How can mapped land data be reconciled with land use models and
vice versa? I can think of four different modes for such reconciliation,
most of which have already been used to some extent. Although
these are not new approaches, I think it useful to structure our
thinking about how data supports modeling and vice versa. First,
one can simplify the problem of change to one that involves only
land use types that are expressed on the landscape as easily distinguishable
land cover types. This is the approach taken in models that address
urbanization (i.e., the conversion of land from rural to urban
uses) as the only change (Clarke et al., 1996; Pijanowski et al.,
In Review). Unfortunately, all change is not urbanization, nor
does urbanization always look the same (see Figure 2). Secondly,
models can be compared and constructed with maps of land use (Geoghegan
et al., 1997). Land use mapping is reasonable over a small area,
but on a regional or global scale can be an overwhelming task
because (a) data at the resolution of Landsat or coarser are insufficient
for mapping most land uses and (b) automated multi-spectral algorithms
are ineffective for identifying land use. Third, an attempt
can be made to model land cover changes (Turner, 1990). This is
usually done through the use of empirically based approaches (i.e.,
Markov transitions) which tend to be limited by the low level
of explanation in the model. Therefore, these models have more
serious limitations on how far they can be extrapolated in space
or time. Finally, a model might attempt to explicate the
linkage between land use, which is a product of many social driving
variables, and land cover, which is a product of those driving
variables and the resulting land use.
I am interested in exploring the degree to which different land uses result in certain types, proportions, and patterns of land cover. This requires information on both land use and land cover. In our study, we will map land use from aerial photography and parcel boundaries within our 136 sample sites, and land cover region-wide from MSS data. A modeling question becomes how to model land cover change regionwide as a consequence of land use change, for which only a sample of sites is available. Linkages might also be developed to predict changes in other ecosystem properties (e.g., green leaf biomass, net primary production, and leaf area index) as a consequence of land use change. These properties can provide information about the biogeochemical cycle implications of land use change and can also be monitored.

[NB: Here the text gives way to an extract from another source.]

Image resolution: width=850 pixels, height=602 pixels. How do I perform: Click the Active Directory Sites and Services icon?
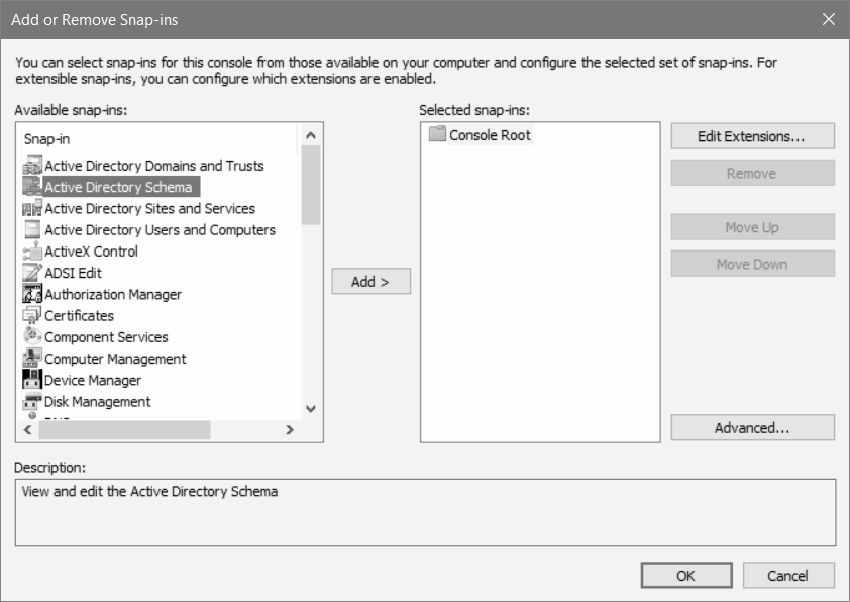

Clarke, K.C., Hoppen, S., and Gaydos, L. J., 1996, Methods And Techniques for Rigorous Calibration of a Cellular Automaton Model of Urban Growth. Third International Conference/ Workshop on Integrating GIS and Environmental Modeling, Santa Fe, New Mexico, January 21-25, 1996. Santa Barbara: National Center for Geographic Information and Analysis. WWW and CD.
Geoghegan, J., Wainger, L., and Bockstael, N., 1997, Spatial landscape indices in a hedonic framework: an ecological economic analysis using GIS. Ecological Economics, In Press.
Pijanowski, B.C., Long, D.T., Gage, S.H., and Machemer, P.L., In Review, A spatially explicit land transformation model: integrating policy, socioeconomic, and environmental factors. Ecological Modelling.
Turner, M. G. 1990. Landscape changes in nine rural counties in Georgia. Photogrammetric Engineering and Remote Sensing, 56(4): 379-386.